Action for damages for personal injuries sustained as the result of an automobile collision. Judgment of nonsuit reversed.

Gregory P. Maushart for Appellant.

Rodgers, Wollitz Carmody and George C. Carmody for Respondents.

WARD, J.

This is an appeal from a judgment of nonsuit granted defendants in an action for personal injuries suffered by plaintiff as the result of an automobile collision. The judgment was granted on the ground that plaintiff was guilty of contributory negligence as a matter of law.

The scene of the accident was on a main highway in Contra Costa County known as the Marsh Creek-Clayton Road, which runs in a general easterly and westerly direction from Clayton on the east to Concord on the west.

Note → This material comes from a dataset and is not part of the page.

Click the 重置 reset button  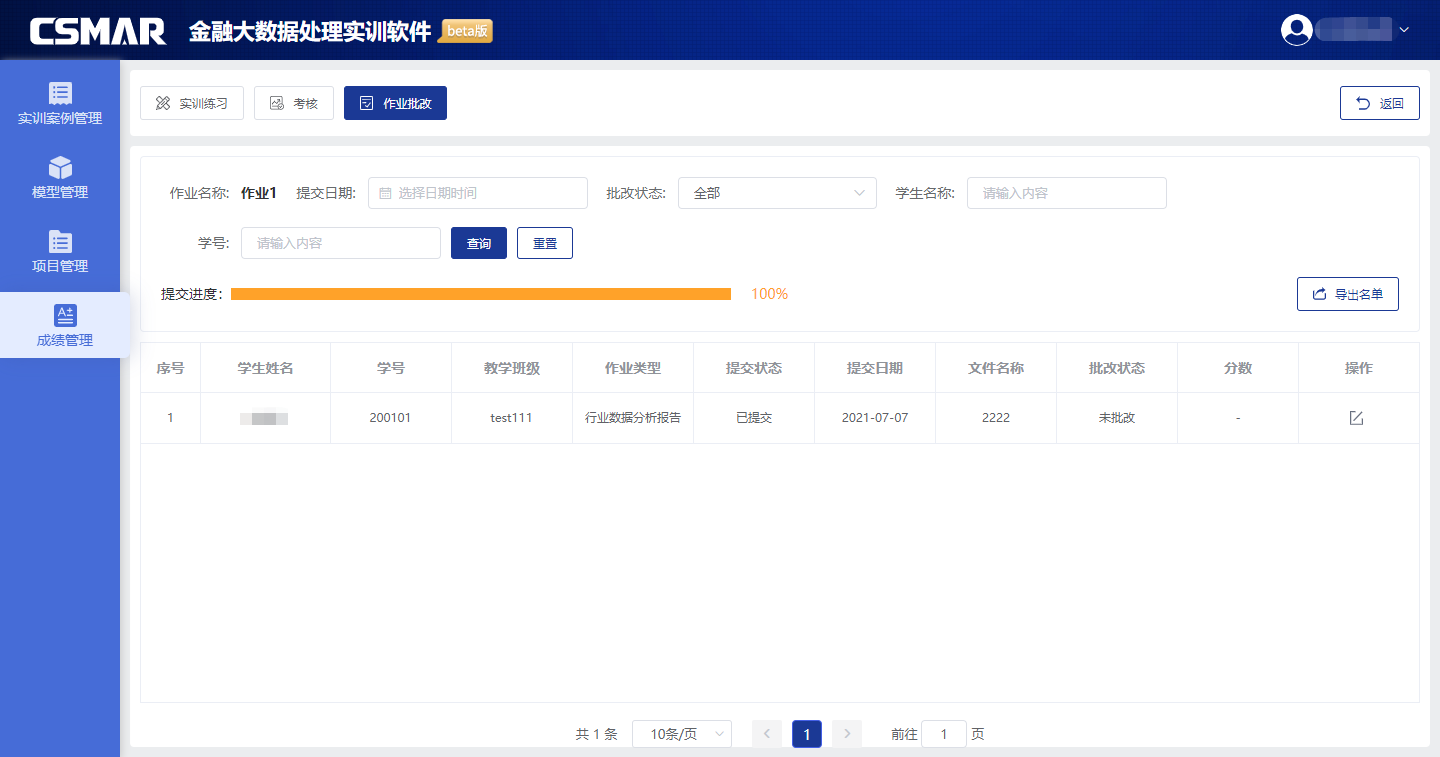point(545,243)
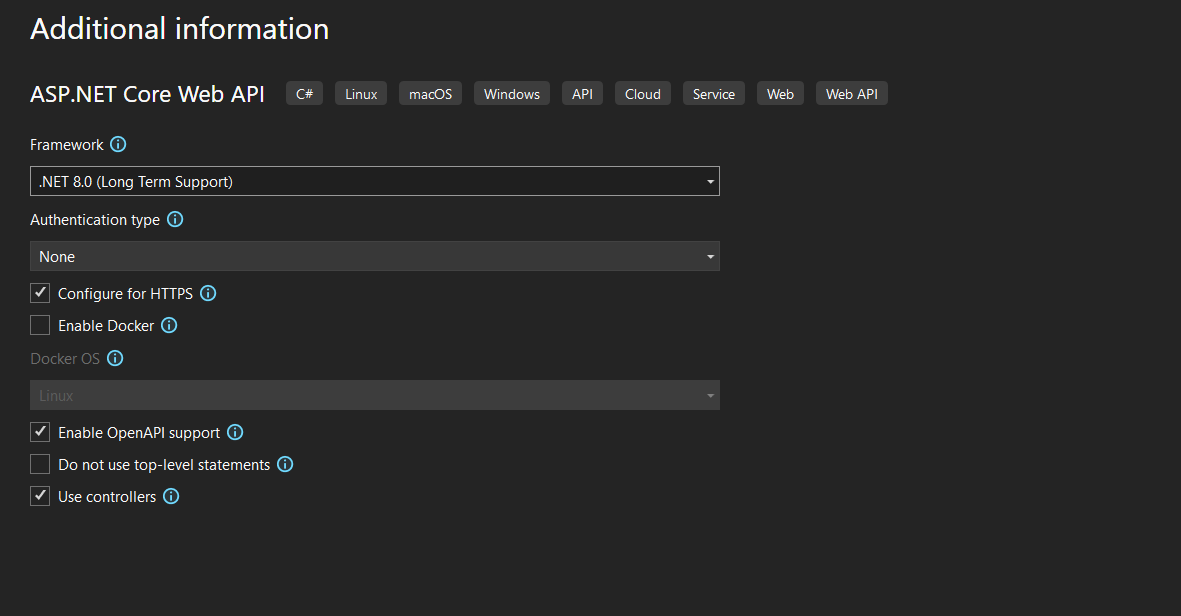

Treat Lane, sometimes called the Walnut Creek Road, is also a highway and intersects the Clayton Road at approximately right angles from the south, terminating at the southerly boundary thereof. On the north, and to the west of the intersection four hundred feet, is a school house and yard. To the east of the intersection about 185 feet is a sign “School Zone”; and still further to the east, about 360 feet from the intersection, is another sign bearing the words “Side Road.”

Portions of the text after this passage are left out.